### Selected text

------------

Personal information
- Full name: Frederick Smith
- Born: 30 August 1941
- Died: 21 June 2024 (aged 82)
- Original team: North Reservoir
- Height: 196 cm (6 ft 5 in)
- Weight: 92 kg (203 lb)

Playing career^{1}
- Years: Club / Games (Goals)
- 1961: Collingwood / 1 (0)
- ^{1} Playing statistics correct to the end of 1961.

= Fred Smith (Australian footballer) =

Australian rules footballer (1941–2024)

Frederick Smith (30 August 1941 – 21 June 2024) was an Australian rules footballer who played with Collingwood in the Victorian Football League (VFL) and Sturt in the South Australian National Football League (SANFL).

A ruckman, Smith was recruited from North Reservoir Football Club and won two best and fairests for the Collingwood Under 19s before making his senior debut in Round 5 of the 1961 VFL season, against at Collingwood's home ground Victoria Park.

Returning to the Collingwood reserves, Smith's season was impacted by injuries and he moved to Sturt for the 1962 SANFL season. Smith's first season with Sturt saw him become one of the leading ruckmen in the SANFL, winning selection for South Australia and named in the Adelaide Advertisers Team of the Year.

------------

Decide whether each statement agrees with the Fred Smith biography above, answering yes or no and quoting the words from it that settle the matter. (a) Smith played one senior game for Collingwood in 1961 and kicked no goals. (b) Smith joined Sturt for the 1963 SANFL season. (c) Smith won two best and fairests for the Collingwood Under 19s.

### Data supplied
------------

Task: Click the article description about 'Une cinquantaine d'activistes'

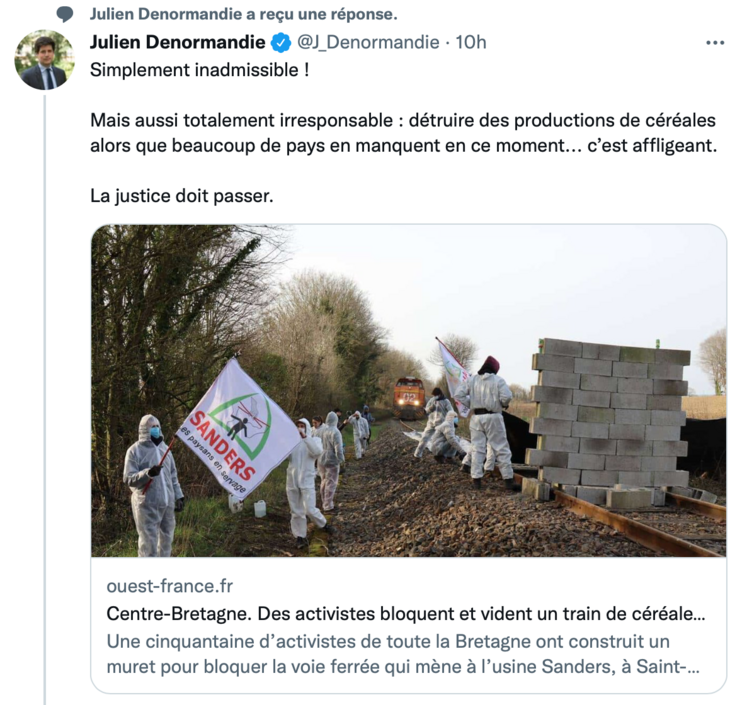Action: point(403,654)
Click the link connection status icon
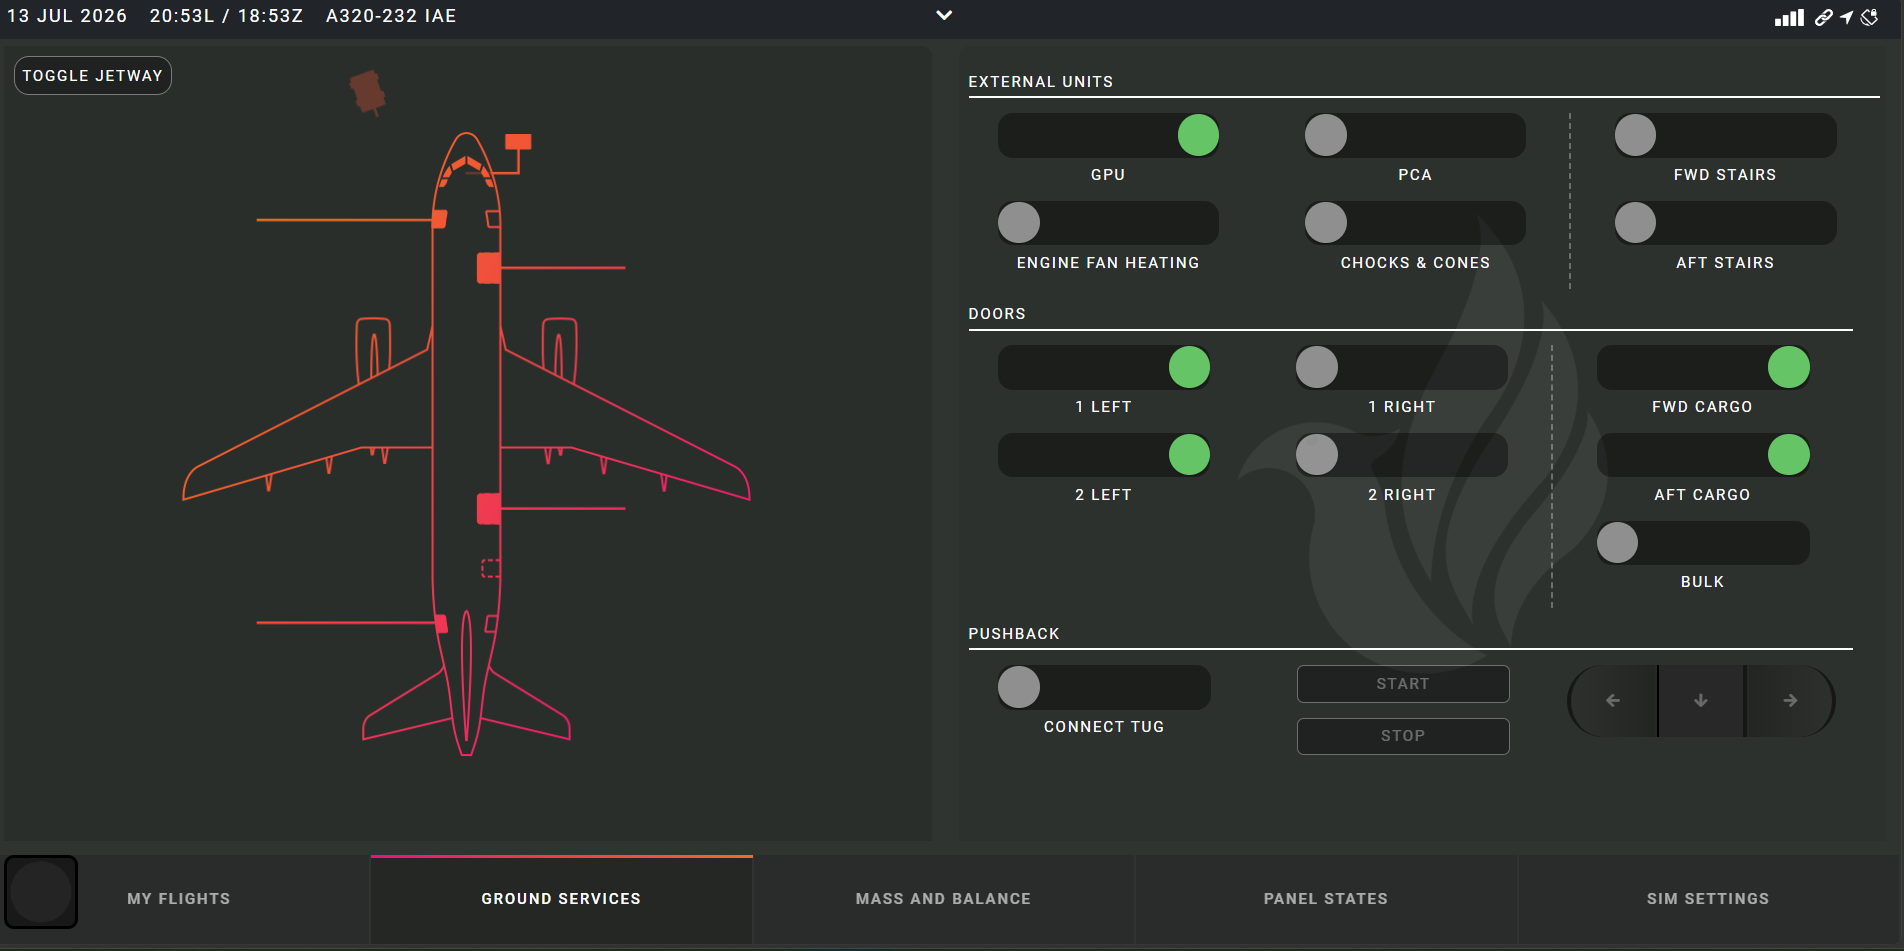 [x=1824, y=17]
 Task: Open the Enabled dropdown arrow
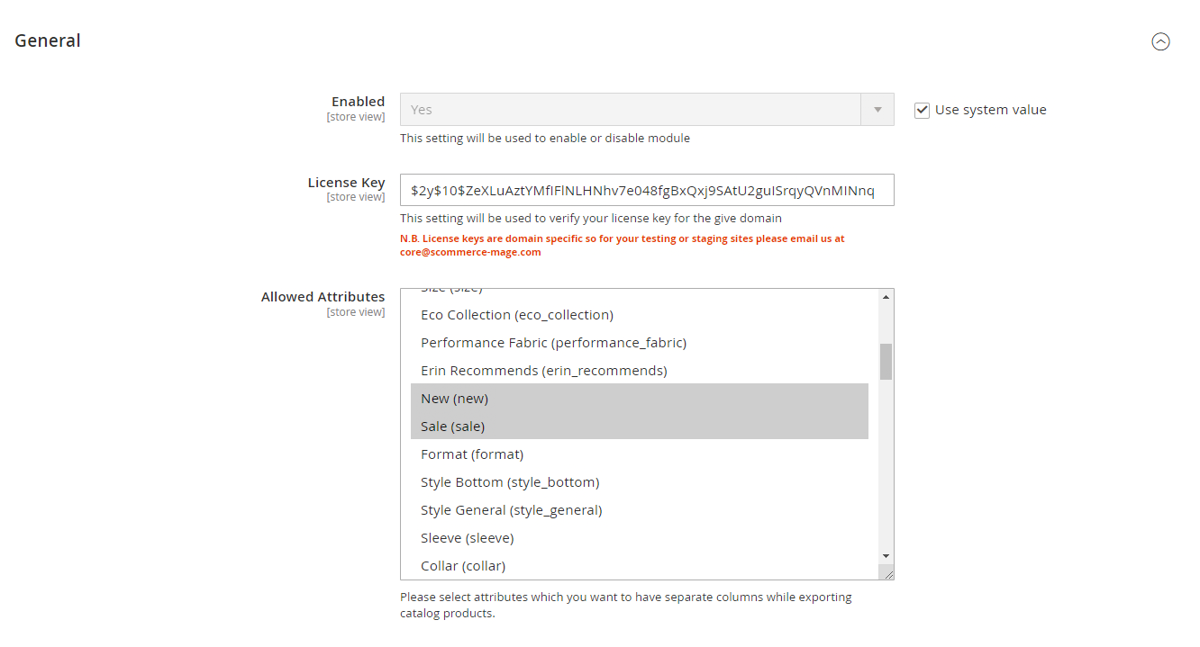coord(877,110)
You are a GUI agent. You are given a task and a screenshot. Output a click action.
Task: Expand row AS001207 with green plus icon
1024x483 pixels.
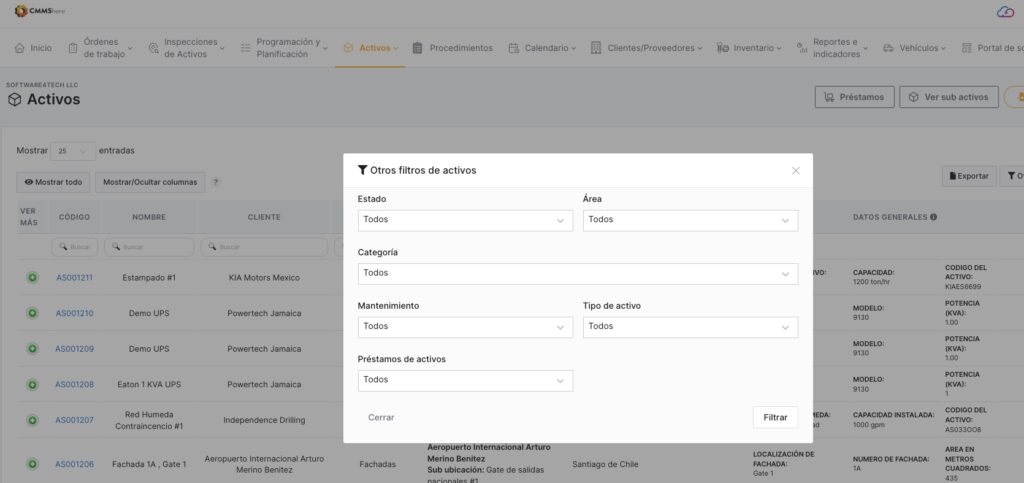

------------

### Written solution
(a) Yes: "1961: Collingwood / 1 (0)"
(b) No: "he moved to Sturt for the 1962 SANFL season"
(c) Yes: "won two best and fairests for the Collingwood Under 19s"